女友達から、フリオニールの名前が出て、はじめて、嫉妬という感情を覚えた。
「フリオニールってさ、優しいよね。女子が重いもの持ってたらすぐに持とうか?って声かけてた。かっこいいよねえ。あんた、仲いいんでしょ?連絡先教えてよ」
クラス替え当時は微塵も興味がなかったくせに、と心のなかでおもった。
女は染めた金色の髪を片手でいじりながら、携帯画面を見ている。
きつい香水に、ほんのり混じった煙草の香りに、嫌気がさした。
フリオニールという男は、そんなもの、一切ない。
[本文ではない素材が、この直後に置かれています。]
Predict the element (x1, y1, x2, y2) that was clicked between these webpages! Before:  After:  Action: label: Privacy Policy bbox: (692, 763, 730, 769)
典型的な反抗期とは無縁の存在だった。
自分の携帯が震えている。
「あいつ、携帯もってねーから」
「嘘でしょ?」
はじめてこちらの顔を見た女は、だらしない顔をしている。
「本当」
嘘をいって、立ち上がる。
空き教室から出て、ずっと震えている携帯を取り出す。画面に名前が浮かんでいる。すぐに電話をとった。
電話越しに、名前を呼ばれた。
「フリオニール、俺しか出ないから、大丈夫だよ」
自分でも驚くほど、やわらかい声が出た。
口角が上がっているのを感じながら、フリオニールの声をきく。
「ああ、すまない。今、委員会が終わったんだ」
「おつかれ。じゃあ、下駄箱の前で待ってるな」
「わかった。俺もすぐ行くよ」
通話をきる。フリオニールは、いつも、自分から決してきることはない。そんなところにも、いとしさを感じてしまう。
下駄箱へ向かう足取りは、軽快だった。